Electrophysiological study
In Dr Jordan’s current study, a first group of participants viewed photographs of built and natural environments and rated them on various dimensions. Results of these ratings showed that the natural images were rated as more restorative than the built images. Natural images were also rated higher on fascination, being away, extent, and compatibility.
While a second group of participants viewed these photographs, their neurological activity (brain waves) were measured with an electroencephalogram (EEG). The images they viewed were shown in thematic “streams”; a participant saw a stream of images depicting natural environments, or a stream of images depicting built environments. At some point in the stream, an image from the other environmental category was shown; this was considered the “event”, and event-related cortical changes were measured using event related-potential (ERPs). ERPs are EEGs that provide information about timing of cortical activity, including the ERP of focus in this study: the late positive potential (LPP).
Natural environments have been found to improve mental performance in attention-based tasks and memory.
Overall, a greater LPP mean amplitude was found when viewing streams of built rather than natural environments (p < 0.005), resulting in a slower return of activation to pre-stimulus baseline levels after detecting the novel image when viewing streams of built compared to natural environments. Lower LPP amplitude and faster LPP recovery time thus occurred when participants were immersed in viewing natural rather than built environments. This greater late positive potential (LPP) with exposure to built environments, with a faster return of activation to pre-stimulus baseline levels when viewing natural environments, suggests that immersion in built environments may require more attentional effort.
The LPP data also suggest that participants implicitly perceived natural scenes as more pleasant than built scenes. The LPP is often used to examine perceived pleasantness; negatively valenced stimuli have greater positive amplitude for this ERP component than pleasant stimuli. Overall, this study suggests that, both on a behavioural and neural level, viewing natural environments may hold greater restorative potential than viewing built environments.

* * * *

▶ EXPLORE THE MATERIAL:
**a.** Quote everything in the EEG study passage from "While a second" down to "positive potential (LPP).", word for word.
**b.** Answer these from the EEG study passage:
(i) Which images did the first group rate as more restorative?
(ii) What instrument measured the brain waves of the second group?
(iii) Viewing streams of which kind of environment produced the greater LPP mean amplitude?

* * * *

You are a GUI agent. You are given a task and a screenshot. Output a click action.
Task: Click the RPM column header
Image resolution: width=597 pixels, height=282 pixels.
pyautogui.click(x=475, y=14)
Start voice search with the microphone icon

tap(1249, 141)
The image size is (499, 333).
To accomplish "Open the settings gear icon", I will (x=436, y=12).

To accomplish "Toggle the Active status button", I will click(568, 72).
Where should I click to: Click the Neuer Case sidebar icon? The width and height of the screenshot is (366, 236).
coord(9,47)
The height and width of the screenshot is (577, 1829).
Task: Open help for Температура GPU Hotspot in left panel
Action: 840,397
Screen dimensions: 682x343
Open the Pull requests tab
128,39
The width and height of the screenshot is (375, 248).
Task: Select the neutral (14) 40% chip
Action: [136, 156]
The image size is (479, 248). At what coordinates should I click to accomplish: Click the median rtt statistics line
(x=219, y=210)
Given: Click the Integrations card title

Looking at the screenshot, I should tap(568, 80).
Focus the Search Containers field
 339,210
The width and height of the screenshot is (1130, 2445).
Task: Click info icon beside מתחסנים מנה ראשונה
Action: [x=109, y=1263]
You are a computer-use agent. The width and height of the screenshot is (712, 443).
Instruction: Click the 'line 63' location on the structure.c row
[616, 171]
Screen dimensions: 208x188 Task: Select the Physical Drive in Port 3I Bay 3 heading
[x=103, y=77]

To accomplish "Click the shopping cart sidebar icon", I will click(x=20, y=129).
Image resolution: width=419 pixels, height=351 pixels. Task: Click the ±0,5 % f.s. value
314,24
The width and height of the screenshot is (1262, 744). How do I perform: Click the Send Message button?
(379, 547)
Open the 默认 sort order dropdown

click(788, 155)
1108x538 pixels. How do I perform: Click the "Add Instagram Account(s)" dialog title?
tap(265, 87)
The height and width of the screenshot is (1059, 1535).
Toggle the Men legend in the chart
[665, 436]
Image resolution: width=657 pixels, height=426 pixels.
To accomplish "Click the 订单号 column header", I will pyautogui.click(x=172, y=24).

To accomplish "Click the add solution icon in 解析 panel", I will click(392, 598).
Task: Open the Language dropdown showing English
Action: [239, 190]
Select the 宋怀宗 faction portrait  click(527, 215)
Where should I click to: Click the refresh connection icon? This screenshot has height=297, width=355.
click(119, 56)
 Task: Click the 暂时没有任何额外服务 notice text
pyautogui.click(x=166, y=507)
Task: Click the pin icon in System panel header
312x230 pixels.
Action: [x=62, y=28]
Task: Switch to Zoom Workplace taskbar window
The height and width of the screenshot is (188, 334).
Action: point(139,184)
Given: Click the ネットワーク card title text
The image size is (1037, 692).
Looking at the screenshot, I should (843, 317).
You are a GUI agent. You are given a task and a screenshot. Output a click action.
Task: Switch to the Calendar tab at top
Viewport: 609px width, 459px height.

* * * *

▶ RESPONSES PER TASK:
**a.**
While a second group of participants viewed these photographs, their neurological activity (brain waves) were measured with an electroencephalogram (EEG). The images they viewed were shown in thematic “streams”; a participant saw a stream of images depicting natural environments, or a stream of images depicting built environments. At some point in the stream, an image from the other environmental category was shown; this was considered the “event”, and event-related cortical changes were measured using event related-potential (ERPs). ERPs are EEGs that provide information about timing of cortical activity, including the ERP of focus in this study: the late positive potential (LPP).

**b.**
(i) The natural images.
(ii) An electroencephalogram (EEG).
(iii) Built environments.